Fernanda Ma. Gonçalves Almeida

Apresentação em “O patrão” - segunda edição - 2013

A tessitura de O patrão é construída no ambiente rural, recompondo urdiduras das tradicionais propriedades capitalistas e suas formas de exploração do solo e da força de trabalho. Embora retrate meios de produção e organização das relações travadas entre patrões e trabalhadores na Bahia, vale a generalização para espaços produtivos ao longo do território nacional, e de outros, visto que não é acidental, contingente ou localizado, e sim determinado estruturalmente; no caso brasileiro, inclusive reforçado pela matriz do processo colonialista — extrativista e escravista dos primeiros séculos — constituindo o âmago da criação da riqueza no território. Essa essência perdura durante os quatro primeiros séculos, e mesmo com as transformações econômico-produtivas, políticas e sociais ocorridas no final do XIX e acentuadas nas últimas décadas do XX, permanece se reproduzindo no real e nas imagens das relações produtivas contemporâneas, embora já em dispersão e com tendência a exaurir-se num futuro próximo.

Como Caio Prado Júnior, Raymundo Faoro, Gilberto Freyre e outros grandes intérpretes da formação da nossa sociedade, Sérgio Buarque de Holanda, em Raízes do Brasil (1936), traduz e avalia mitos demiúrgicos dessa engenharia, ao tempo em que desconstrói a ideia da nossa “democracia”, na medida em que expõe a radical distância entre os “donos do poder” e os trabalhadores conforme Faoro (1958).

Linhas de dados
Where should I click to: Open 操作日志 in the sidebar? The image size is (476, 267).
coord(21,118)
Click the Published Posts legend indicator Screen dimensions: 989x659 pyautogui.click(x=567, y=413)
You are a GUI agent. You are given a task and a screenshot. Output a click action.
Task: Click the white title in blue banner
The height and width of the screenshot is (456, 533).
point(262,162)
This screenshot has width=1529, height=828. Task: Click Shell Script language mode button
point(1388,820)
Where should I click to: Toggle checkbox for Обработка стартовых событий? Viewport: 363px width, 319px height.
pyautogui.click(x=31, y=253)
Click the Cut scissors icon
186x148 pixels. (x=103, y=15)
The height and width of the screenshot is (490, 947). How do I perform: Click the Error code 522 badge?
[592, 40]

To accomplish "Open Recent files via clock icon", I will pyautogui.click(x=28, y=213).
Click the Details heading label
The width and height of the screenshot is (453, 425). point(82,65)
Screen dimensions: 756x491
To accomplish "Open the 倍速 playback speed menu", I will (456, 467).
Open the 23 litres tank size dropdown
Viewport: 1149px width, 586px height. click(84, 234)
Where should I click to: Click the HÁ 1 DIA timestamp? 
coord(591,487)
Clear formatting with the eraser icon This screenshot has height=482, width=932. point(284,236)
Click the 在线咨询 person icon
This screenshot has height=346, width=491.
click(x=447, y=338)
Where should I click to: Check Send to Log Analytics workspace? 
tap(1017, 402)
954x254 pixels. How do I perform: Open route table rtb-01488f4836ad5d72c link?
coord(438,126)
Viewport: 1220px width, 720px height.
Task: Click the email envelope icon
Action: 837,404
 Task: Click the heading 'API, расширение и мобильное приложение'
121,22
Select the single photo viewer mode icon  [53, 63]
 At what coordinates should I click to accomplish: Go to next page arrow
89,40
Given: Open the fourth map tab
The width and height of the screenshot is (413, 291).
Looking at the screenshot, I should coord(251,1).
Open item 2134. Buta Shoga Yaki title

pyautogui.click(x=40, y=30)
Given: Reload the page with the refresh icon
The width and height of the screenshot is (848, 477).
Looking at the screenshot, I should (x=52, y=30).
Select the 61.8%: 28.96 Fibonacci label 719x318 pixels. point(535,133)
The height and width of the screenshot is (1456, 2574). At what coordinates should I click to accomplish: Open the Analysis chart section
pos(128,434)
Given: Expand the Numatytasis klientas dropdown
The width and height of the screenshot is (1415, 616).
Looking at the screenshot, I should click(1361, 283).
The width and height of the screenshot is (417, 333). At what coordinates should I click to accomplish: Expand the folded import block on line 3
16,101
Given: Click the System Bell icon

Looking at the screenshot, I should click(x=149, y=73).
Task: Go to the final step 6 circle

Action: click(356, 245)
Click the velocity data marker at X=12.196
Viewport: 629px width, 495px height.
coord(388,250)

Conjunto de exercícios
a: Resuma a apresentação em duas frases.
b: Repita literalmente o trecho da apresentação que se inicia com as palavras "Como Caio Prado" e se encerra com "conforme Faoro (1958).".

Respostas por tarefa
a: O patrão se passa no ambiente rural e recompõe as tradicionais propriedades capitalistas e suas formas de exploração do solo e da força de trabalho, retratando relações entre patrões e trabalhadores na Bahia que valem para outros espaços por serem determinadas estruturalmente. No caso brasileiro, essa essência foi reforçada pela matriz colonialista, extrativista e escravista, e ainda se reproduz nas relações produtivas contemporâneas, embora já em dispersão, enquanto Sérgio Buarque de Holanda, em Raízes do Brasil, desconstrói a ideia da nossa "democracia" ao expor a distância entre os "donos do poder" e os trabalhadores.

b:
Como Caio Prado Júnior, Raymundo Faoro, Gilberto Freyre e outros grandes intérpretes da formação da nossa sociedade, Sérgio Buarque de Holanda, em Raízes do Brasil (1936), traduz e avalia mitos demiúrgicos dessa engenharia, ao tempo em que desconstrói a ideia da nossa “democracia”, na medida em que expõe a radical distância entre os “donos do poder” e os trabalhadores conforme Faoro (1958).